What is required:
Please copy the records word for word, from the line containing "Viewport: 1391px width, 619px height." through the line containing "Looking at the screenshot, I should 539,2139.", both included.

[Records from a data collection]
▼
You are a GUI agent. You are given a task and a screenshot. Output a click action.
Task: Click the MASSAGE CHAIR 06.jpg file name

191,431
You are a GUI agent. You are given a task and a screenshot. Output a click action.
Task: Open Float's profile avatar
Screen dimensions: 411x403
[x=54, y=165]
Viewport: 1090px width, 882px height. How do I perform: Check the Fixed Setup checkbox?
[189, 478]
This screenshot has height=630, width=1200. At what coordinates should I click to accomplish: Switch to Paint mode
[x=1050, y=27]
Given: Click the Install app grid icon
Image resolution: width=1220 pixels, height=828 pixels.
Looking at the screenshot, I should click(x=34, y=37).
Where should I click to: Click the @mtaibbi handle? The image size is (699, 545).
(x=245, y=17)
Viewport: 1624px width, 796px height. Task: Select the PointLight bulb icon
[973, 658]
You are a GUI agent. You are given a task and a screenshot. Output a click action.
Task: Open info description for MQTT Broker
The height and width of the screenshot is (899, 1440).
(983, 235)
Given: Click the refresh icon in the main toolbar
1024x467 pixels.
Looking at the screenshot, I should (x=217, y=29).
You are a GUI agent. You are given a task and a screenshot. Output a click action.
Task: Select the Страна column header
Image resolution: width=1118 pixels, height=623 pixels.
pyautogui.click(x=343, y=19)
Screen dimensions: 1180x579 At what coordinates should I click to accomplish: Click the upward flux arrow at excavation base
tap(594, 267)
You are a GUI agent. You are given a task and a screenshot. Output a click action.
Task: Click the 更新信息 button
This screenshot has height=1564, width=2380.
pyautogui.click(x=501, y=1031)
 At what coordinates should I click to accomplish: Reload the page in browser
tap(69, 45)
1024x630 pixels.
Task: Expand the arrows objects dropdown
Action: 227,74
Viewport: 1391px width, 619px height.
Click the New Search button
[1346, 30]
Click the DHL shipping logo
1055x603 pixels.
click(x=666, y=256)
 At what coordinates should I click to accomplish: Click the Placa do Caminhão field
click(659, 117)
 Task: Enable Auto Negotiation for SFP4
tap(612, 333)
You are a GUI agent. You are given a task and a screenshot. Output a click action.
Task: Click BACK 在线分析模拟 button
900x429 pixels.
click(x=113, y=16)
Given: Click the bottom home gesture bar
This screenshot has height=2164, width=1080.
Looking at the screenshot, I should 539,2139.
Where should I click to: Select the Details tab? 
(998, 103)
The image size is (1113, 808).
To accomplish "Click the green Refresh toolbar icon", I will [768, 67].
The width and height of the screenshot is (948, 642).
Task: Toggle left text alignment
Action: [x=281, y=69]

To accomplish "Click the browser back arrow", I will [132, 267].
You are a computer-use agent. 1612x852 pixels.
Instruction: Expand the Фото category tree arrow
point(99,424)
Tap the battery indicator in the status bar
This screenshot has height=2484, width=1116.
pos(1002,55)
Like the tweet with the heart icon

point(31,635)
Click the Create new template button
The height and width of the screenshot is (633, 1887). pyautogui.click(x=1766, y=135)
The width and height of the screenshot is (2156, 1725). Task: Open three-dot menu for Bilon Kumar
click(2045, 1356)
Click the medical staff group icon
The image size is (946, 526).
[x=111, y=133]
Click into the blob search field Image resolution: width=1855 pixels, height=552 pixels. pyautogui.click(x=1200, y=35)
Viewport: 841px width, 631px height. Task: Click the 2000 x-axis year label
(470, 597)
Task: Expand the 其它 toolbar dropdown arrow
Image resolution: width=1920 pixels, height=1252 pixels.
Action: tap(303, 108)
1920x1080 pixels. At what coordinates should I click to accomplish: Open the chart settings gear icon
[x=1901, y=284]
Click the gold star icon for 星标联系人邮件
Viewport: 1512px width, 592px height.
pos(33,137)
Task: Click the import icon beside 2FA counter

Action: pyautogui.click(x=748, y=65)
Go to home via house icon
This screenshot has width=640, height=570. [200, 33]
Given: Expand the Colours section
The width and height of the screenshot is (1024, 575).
▲
Response below:
Viewport: 1391px width, 619px height.
Click the New Search button
[1346, 30]
Click the DHL shipping logo
1055x603 pixels.
click(x=666, y=256)
 At what coordinates should I click to accomplish: Click the Placa do Caminhão field
click(659, 117)
 Task: Enable Auto Negotiation for SFP4
tap(612, 333)
You are a GUI agent. You are given a task and a screenshot. Output a click action.
Task: Click BACK 在线分析模拟 button
900x429 pixels.
click(x=113, y=16)
Given: Click the bottom home gesture bar
This screenshot has height=2164, width=1080.
Looking at the screenshot, I should 539,2139.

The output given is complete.